There is a strong nationalistic streak in the Egyptian economic debate, stemming from the era when military leader Gamal Abdel Nasser nationalized much of the economy. Apache executives did not explicitly raise that risk in announcing the sale. But in a recent call with analysts, chief executive G. Steven Farris acknowledged the pressure from stockholders to justify a continued stake in Egypt.
While Apache’s production in the country has continued “uninterrupted” through what amounts to two revolutions, Farris said, “we need to find a way to validate the value of Egypt. . . . We recognize the uncertainty.”
The current government, installed after the military removed Morsi in a step that sparked deadly clashes throughout the country, may have some breathing room. Billions of dollars in loans from Persian Gulf countries such as Saudi Arabia have for now stabilized Egypt’s finances and allowed the cabinet to announce new infrastructure projects meant to jump start hiring.
Morsi struggled to launch any such initiatives. With the country’s deficit soaring and its reserves of foreign exchange dropping sharply because of the need to pay for needed food and other imports, he was limited in what he could do by demands from the United States, the International Monetary Fund and others that he tackle longstanding economic problems before qualifying for any financial assistance.

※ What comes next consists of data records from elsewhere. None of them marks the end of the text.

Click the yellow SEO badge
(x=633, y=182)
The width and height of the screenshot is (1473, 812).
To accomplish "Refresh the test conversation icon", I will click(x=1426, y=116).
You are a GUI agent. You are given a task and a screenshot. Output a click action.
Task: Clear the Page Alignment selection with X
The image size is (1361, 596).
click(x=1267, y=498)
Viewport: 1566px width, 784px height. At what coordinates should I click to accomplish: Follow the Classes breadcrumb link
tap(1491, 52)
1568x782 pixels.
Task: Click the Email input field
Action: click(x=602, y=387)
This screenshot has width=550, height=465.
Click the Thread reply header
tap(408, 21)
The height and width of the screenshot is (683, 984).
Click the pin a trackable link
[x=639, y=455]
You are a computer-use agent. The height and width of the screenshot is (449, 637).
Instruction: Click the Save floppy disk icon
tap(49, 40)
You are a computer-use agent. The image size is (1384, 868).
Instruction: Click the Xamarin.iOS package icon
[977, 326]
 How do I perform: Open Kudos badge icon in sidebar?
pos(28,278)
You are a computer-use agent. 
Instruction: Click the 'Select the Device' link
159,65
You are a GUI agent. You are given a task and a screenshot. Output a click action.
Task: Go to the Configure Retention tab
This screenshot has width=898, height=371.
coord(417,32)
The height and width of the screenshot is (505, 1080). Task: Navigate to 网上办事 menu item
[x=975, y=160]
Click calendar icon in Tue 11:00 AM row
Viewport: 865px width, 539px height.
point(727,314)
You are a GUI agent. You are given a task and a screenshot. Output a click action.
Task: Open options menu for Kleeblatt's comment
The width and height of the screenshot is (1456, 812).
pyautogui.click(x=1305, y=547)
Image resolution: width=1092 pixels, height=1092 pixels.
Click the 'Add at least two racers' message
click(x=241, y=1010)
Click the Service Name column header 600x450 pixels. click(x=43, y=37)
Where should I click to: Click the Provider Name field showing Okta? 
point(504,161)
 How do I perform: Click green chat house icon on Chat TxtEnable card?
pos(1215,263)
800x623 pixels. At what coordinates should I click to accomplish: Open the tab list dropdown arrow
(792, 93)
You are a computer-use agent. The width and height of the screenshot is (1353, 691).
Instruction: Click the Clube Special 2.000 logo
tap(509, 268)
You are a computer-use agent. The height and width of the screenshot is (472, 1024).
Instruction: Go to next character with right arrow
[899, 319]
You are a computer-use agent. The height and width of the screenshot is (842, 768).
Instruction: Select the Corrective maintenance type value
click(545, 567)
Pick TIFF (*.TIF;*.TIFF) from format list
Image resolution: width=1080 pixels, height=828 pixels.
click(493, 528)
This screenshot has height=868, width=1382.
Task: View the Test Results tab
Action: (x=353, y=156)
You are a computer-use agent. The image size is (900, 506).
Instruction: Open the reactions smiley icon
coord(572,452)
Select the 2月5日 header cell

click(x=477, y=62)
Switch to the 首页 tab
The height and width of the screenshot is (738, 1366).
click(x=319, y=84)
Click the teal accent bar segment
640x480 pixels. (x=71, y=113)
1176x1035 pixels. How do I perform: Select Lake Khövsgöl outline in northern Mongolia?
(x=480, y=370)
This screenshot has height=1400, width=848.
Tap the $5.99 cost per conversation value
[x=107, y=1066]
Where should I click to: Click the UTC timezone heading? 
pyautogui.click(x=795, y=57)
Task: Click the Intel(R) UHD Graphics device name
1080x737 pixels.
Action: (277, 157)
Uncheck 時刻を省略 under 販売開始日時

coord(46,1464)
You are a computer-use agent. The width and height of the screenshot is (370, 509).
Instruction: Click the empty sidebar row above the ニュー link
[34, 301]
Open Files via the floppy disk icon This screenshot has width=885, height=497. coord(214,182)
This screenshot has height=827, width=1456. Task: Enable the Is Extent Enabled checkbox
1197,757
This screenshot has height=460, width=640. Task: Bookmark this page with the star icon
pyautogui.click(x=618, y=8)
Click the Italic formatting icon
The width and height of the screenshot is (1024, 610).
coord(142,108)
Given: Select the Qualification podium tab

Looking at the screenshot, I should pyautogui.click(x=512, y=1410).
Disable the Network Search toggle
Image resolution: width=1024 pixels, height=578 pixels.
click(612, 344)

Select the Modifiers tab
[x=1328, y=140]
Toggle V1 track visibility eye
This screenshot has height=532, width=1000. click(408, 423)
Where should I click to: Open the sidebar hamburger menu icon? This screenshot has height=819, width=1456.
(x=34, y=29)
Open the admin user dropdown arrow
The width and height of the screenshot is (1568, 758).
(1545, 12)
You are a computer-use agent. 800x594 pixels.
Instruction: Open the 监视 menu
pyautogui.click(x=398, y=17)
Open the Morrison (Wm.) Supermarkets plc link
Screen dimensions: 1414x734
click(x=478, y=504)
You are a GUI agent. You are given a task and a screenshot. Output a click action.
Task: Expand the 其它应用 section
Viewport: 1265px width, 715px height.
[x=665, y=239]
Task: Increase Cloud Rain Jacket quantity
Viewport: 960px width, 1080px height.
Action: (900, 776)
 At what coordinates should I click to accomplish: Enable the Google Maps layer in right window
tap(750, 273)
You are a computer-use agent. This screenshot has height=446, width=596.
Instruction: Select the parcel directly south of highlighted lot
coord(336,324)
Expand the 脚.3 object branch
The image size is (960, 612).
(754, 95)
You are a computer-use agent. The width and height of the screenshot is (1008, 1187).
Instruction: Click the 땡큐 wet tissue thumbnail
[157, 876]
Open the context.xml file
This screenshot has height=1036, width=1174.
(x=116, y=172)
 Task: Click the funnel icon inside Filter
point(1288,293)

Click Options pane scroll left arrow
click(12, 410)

Most of a $1 billion U.S. debt relief package offered by the Obama administration remains on hold.
But the loans from the nearby gulf monarchies won’t fix Egypt’s problems. Officials at the IMF worry that much of it is going to pay for expensive fuel subsidies and other costs that are driving up the government’s annual deficit — and leaving whatever government ultimately takes over deeper in debt and with even more difficult problems to solve.
And until the country’s political situation is settled, with a government that the U.S. and other major nations formally recognize, any discussion of possible help will be limited.
“We stay in touch on technical issues . . . not with the political authorities,” IMF managing director Christine Lagarde said last month. “We try to be as ready as we can when the time comes for Egypt to re-initiate discussions with us.”